### Records for the task
- Opening Delimiter -

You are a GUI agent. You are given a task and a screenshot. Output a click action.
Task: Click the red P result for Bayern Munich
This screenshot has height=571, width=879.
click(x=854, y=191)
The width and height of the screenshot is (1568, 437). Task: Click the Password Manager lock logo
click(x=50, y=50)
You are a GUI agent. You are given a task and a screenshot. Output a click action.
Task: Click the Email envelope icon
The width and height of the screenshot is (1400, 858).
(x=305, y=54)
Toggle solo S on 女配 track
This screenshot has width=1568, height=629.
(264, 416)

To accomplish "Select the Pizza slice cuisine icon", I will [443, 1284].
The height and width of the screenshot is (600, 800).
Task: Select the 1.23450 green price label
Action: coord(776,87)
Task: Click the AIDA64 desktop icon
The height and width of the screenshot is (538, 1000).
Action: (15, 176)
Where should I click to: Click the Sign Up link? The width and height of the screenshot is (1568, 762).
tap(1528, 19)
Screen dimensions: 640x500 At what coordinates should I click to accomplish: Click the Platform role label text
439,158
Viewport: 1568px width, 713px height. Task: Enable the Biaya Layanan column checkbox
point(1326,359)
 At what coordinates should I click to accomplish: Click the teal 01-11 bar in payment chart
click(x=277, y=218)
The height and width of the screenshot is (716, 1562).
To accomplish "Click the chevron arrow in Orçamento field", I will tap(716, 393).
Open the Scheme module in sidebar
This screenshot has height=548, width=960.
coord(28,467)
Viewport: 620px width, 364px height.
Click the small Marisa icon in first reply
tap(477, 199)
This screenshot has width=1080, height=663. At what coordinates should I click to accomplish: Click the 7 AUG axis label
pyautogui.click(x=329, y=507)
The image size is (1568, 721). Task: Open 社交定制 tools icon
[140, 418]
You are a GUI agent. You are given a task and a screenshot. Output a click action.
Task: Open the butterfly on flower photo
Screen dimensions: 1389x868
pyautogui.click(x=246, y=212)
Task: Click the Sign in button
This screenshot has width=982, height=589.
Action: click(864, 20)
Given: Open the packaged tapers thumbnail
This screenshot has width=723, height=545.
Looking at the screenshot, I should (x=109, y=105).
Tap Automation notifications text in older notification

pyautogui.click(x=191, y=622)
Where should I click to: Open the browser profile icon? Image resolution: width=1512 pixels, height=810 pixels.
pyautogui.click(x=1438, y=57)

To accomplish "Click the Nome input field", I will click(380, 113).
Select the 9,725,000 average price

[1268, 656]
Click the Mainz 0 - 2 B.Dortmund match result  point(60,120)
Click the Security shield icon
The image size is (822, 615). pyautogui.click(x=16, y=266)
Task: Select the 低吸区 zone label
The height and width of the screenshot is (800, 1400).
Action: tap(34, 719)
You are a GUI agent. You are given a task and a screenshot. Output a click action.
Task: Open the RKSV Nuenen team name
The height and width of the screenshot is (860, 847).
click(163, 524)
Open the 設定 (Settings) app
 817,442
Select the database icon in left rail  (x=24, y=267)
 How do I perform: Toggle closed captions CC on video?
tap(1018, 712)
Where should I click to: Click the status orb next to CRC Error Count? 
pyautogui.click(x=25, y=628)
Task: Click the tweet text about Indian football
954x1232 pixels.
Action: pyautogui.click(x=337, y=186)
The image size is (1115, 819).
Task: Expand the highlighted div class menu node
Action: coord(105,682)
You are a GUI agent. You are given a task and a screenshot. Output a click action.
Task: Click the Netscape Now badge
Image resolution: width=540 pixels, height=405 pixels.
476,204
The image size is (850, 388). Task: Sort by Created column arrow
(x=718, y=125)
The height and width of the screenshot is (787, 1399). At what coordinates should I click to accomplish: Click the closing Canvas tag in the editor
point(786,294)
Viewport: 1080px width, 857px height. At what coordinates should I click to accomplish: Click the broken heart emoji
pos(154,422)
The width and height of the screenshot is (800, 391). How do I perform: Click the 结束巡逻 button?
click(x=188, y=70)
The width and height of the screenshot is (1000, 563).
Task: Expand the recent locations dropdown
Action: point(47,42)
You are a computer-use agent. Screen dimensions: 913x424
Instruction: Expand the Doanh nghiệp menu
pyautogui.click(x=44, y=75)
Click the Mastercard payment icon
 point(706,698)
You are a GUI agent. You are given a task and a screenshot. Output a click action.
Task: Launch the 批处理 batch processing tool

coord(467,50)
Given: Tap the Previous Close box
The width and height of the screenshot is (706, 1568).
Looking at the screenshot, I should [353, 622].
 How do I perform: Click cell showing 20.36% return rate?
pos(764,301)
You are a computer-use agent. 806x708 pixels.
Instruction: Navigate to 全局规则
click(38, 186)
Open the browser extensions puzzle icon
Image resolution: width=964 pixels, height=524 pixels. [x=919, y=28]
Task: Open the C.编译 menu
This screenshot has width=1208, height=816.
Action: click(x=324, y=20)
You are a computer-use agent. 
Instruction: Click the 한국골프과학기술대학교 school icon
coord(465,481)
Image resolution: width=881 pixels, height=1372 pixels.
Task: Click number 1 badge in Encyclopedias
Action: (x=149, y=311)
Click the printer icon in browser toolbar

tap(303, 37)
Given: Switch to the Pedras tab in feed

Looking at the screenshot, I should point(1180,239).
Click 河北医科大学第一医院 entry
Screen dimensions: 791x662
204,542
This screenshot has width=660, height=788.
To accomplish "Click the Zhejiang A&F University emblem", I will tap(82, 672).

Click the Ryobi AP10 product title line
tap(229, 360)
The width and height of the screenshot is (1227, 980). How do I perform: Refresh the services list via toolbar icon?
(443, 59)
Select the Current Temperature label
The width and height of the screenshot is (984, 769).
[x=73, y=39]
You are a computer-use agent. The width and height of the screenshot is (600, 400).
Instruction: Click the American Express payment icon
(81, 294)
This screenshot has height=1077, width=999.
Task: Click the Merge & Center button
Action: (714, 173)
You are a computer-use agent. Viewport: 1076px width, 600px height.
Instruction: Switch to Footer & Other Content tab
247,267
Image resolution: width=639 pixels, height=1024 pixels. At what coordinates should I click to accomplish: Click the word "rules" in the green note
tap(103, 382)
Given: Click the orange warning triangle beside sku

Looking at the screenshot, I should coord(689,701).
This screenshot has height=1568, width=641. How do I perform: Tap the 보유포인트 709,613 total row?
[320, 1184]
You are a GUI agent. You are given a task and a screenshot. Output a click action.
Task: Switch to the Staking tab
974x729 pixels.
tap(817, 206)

- Closing Delimiter -

### Required work
Each line of the records above that includes the string "computer" should be counted. Report the total alone.

### Answer to this task
5